> [WHAT TO DO]
Rewrite the README passage that begins with "Setup and Running" and ends with "vpnserv.py on wolfe.cloudapp.net.", updating it so that "TUN device" takes the place of "tunnel interface".

> [TEXT TO READ]
James Edwards, Rick Dionne, Willy Wolfe

Overview

We have implemented a VPN server and clients in Python. The server will run on wolfe.cloudapp.net port 5000. Clients may then connect to the server via a tunnel interface and join a network with other clients to that server.

We also some additional functions for our VPN for extra credit. They are listed at the end of the README.

The code is split into 4 main files:

  • vpnserv.py starts up the VPN server on wolfe.cloudapp.net port 5000. It will then accept connections and forward packets from clients using the given VPN client code.

  • vpncli.py starts up the VPN client on the user's host machine. See instructions below for ensuring the host machine is properly configured.

  • pytun.py contains a function for opening the tunnel interface within our client.

  • fakenet.py contains functions for configuring the tunnel interface.

Grading

Please grade the master branch, tag: June1. Let us know if there are any issues with the server running and we can provide the credentials for signing in to Willy's Azure account.

Setup and Running

The code is all written in Python2.7, so compilation is unnecessary. To run the server, simply run vpnserv.py from the command line. The server code will already be running on our host, Willy's Microsoft Azure server: will@wolfe.cloudapp.net To start a client, first ensure that the tunnel interface is correctly configured. This is achieved with the command: openvpn --mktun --dev tun0. Additionally, the setup.sh script can be run to perform this command. Then you may run vpncli.py, and any connections in the 10.10.0.0/24 range will be captured by the client program and forwarded to the VPN server.

Testing

Testing involves starting the server on wolfe.cloudapp.net:5000, and running the client program on at least two separate hosts. The test strategy we implemented is as follows:

  1. Start VPN server by running vpnserv.py on wolfe.cloudapp.net.
  2. Start VPN Client on two hosts: they receive the addresses 10.10.0.2 and 10.10.0.3
  3. Host 2 pings Host 3 - successful
  4. Host 3 pings Host 2 - successful
  5. Both hosts ping the server - successful
  6. Both hosts ssh into each other - successful
  7. Host disconnects and reconnects - is given new network IP address - successful
  8. Runnning testserver.sh on one client and testclient.sh on another client to ensure UDP/TCP connectivity
  9. To run testing scripts use testserver.sh <client ip> <port> and testclient.sh <server ip> <port>

Assumptions and Limitations

  1. The client hosts and server host must have root privilege.

[Dataset rows]
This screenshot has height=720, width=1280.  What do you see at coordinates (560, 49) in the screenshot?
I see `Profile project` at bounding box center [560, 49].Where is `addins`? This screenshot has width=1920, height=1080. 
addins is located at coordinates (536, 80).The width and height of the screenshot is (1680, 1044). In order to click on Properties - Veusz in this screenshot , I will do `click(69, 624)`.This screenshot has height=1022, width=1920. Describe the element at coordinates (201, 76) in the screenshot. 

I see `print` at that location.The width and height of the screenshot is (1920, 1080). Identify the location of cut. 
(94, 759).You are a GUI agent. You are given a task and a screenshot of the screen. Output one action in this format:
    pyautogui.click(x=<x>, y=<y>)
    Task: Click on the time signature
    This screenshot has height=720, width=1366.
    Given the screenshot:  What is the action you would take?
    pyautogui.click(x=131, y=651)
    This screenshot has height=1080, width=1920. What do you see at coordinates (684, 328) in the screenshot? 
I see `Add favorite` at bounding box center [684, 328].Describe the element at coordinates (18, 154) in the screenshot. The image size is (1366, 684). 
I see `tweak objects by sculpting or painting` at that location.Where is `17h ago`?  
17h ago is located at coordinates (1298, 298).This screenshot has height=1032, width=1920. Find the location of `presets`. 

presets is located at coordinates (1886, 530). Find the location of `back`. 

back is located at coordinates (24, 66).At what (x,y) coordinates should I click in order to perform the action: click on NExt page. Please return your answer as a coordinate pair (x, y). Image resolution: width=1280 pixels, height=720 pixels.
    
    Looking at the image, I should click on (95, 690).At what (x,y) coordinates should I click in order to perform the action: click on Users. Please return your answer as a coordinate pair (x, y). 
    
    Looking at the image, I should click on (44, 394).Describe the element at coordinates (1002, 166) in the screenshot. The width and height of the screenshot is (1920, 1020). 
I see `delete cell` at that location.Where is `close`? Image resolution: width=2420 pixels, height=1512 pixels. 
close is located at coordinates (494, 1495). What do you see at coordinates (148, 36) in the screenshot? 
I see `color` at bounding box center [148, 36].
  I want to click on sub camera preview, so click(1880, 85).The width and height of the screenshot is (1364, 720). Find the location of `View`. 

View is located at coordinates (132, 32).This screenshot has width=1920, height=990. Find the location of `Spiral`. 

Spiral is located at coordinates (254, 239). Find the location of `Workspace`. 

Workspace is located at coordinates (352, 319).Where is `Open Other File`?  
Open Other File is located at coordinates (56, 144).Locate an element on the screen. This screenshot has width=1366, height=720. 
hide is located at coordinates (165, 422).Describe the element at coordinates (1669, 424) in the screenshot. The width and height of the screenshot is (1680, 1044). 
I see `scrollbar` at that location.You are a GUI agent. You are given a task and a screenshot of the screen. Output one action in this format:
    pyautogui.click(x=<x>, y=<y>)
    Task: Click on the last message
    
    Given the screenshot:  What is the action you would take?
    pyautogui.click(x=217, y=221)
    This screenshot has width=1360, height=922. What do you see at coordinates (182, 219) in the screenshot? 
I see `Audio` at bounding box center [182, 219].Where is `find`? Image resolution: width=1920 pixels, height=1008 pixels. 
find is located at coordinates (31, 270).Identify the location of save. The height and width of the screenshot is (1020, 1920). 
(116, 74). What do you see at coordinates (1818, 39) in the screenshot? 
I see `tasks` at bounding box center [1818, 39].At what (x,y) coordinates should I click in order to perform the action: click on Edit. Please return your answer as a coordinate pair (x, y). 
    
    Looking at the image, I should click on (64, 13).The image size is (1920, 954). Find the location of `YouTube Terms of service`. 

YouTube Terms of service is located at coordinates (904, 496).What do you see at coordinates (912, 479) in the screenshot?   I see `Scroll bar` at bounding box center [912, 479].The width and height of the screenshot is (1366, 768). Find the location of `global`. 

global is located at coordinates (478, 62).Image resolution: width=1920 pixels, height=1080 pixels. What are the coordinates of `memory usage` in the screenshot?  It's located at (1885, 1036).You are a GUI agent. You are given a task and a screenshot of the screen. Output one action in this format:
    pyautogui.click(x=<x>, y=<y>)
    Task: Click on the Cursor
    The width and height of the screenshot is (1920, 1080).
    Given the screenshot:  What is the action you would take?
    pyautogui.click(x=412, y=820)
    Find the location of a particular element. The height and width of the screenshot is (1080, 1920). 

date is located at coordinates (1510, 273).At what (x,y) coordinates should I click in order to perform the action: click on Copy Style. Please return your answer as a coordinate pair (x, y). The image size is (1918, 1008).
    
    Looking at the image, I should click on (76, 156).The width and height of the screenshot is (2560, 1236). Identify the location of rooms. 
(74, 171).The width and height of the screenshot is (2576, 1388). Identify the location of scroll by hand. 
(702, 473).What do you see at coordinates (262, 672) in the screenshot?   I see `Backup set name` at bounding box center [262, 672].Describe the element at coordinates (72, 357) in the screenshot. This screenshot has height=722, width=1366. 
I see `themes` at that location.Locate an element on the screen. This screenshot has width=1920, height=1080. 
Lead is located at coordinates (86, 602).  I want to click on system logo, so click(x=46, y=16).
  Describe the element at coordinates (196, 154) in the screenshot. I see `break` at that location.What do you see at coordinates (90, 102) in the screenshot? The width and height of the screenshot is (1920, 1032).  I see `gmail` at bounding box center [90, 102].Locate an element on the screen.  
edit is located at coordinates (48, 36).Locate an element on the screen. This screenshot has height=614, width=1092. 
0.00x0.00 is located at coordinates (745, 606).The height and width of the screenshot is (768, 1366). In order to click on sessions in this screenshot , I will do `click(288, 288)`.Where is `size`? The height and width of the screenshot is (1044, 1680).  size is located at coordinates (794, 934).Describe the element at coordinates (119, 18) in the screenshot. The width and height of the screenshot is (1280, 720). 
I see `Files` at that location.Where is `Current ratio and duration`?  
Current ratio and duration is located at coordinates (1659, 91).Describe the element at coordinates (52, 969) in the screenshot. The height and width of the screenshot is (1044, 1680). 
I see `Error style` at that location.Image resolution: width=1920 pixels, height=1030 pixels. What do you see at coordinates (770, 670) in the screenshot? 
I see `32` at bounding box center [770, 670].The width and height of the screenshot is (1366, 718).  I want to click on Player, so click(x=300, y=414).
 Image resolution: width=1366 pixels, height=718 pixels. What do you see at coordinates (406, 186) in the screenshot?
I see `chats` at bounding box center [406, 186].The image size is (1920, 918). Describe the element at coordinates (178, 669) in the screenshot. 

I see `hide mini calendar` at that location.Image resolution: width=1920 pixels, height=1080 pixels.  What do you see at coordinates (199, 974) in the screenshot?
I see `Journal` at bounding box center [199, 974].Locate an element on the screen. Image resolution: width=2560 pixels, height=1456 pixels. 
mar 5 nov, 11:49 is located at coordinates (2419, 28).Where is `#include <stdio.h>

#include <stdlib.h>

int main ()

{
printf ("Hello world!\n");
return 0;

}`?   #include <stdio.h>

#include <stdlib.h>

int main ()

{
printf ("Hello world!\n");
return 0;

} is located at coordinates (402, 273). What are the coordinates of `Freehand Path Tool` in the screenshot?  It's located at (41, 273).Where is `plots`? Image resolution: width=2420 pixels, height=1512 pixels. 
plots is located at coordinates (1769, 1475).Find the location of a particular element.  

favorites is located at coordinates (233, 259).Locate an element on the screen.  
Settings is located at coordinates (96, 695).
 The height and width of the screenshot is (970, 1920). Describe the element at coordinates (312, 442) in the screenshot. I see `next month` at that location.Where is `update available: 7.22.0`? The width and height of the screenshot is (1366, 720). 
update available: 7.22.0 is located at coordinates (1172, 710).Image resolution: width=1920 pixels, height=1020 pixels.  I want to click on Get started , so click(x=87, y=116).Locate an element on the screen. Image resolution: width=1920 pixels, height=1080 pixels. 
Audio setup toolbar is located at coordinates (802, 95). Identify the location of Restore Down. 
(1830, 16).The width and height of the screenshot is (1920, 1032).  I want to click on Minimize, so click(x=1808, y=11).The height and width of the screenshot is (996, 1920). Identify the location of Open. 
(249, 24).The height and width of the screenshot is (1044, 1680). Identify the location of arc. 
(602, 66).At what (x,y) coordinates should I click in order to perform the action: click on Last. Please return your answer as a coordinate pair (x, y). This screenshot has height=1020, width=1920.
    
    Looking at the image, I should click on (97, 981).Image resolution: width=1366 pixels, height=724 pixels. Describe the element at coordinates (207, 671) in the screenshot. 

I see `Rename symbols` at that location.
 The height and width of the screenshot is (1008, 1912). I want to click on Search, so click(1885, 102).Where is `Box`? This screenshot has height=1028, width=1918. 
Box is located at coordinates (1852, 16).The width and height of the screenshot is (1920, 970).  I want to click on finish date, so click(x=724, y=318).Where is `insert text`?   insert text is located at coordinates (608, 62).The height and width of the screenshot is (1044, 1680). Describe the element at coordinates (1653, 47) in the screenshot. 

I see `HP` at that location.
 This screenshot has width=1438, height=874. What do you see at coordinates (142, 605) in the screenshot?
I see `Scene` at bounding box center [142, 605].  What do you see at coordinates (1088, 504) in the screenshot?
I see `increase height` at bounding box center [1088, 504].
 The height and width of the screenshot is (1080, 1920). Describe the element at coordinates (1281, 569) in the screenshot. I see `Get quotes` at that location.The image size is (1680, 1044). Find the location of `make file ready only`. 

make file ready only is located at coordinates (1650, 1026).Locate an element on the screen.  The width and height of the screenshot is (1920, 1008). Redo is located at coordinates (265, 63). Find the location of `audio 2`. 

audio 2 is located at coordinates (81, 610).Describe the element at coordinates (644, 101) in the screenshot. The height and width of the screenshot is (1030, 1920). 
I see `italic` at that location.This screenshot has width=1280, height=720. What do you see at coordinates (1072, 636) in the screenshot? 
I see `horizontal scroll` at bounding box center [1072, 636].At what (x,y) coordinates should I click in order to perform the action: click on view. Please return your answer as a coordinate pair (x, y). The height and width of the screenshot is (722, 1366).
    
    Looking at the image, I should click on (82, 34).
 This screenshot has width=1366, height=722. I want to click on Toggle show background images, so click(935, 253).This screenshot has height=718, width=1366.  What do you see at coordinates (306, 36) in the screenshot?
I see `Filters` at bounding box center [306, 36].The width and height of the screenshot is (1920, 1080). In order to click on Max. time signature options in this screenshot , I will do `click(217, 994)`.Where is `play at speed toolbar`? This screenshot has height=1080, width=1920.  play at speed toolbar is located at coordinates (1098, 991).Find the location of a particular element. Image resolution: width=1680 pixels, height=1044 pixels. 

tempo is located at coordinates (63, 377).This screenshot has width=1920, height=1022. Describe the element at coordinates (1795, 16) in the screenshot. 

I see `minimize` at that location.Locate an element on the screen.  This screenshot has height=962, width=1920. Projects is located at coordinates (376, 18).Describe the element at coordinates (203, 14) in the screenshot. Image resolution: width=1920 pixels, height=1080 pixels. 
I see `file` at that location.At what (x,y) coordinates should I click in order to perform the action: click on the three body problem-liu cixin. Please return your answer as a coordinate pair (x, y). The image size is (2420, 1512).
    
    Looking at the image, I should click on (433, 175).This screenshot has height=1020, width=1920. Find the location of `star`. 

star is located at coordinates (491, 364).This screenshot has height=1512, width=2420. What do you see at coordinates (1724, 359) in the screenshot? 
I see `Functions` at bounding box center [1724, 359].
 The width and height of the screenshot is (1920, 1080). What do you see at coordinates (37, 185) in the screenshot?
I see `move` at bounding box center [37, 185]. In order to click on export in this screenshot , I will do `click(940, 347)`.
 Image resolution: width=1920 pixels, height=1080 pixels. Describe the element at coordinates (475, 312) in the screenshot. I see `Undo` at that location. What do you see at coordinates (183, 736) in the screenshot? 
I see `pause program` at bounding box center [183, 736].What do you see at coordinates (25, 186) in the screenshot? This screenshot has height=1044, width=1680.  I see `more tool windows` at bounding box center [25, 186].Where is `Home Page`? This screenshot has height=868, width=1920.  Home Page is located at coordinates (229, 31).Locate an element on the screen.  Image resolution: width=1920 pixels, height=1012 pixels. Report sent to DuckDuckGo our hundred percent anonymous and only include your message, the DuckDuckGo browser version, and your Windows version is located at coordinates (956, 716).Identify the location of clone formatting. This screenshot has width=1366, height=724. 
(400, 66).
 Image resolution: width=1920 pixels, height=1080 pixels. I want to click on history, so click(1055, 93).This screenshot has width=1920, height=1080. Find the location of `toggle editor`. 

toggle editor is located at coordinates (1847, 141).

> [ANSWER TO THE PROBLEM]
Setup and Running

The code is all written in Python2.7, so compilation is unnecessary. To run the server, simply run vpnserv.py from the command line. The server code will already be running on our host, Willy's Microsoft Azure server: will@wolfe.cloudapp.net To start a client, first ensure that the TUN device is correctly configured. This is achieved with the command: openvpn --mktun --dev tun0. Additionally, the setup.sh script can be run to perform this command. Then you may run vpncli.py, and any connections in the 10.10.0.0/24 range will be captured by the client program and forwarded to the VPN server.

Testing

Testing involves starting the server on wolfe.cloudapp.net:5000, and running the client program on at least two separate hosts. The test strategy we implemented is as follows:

  1. Start VPN server by running vpnserv.py on wolfe.cloudapp.net.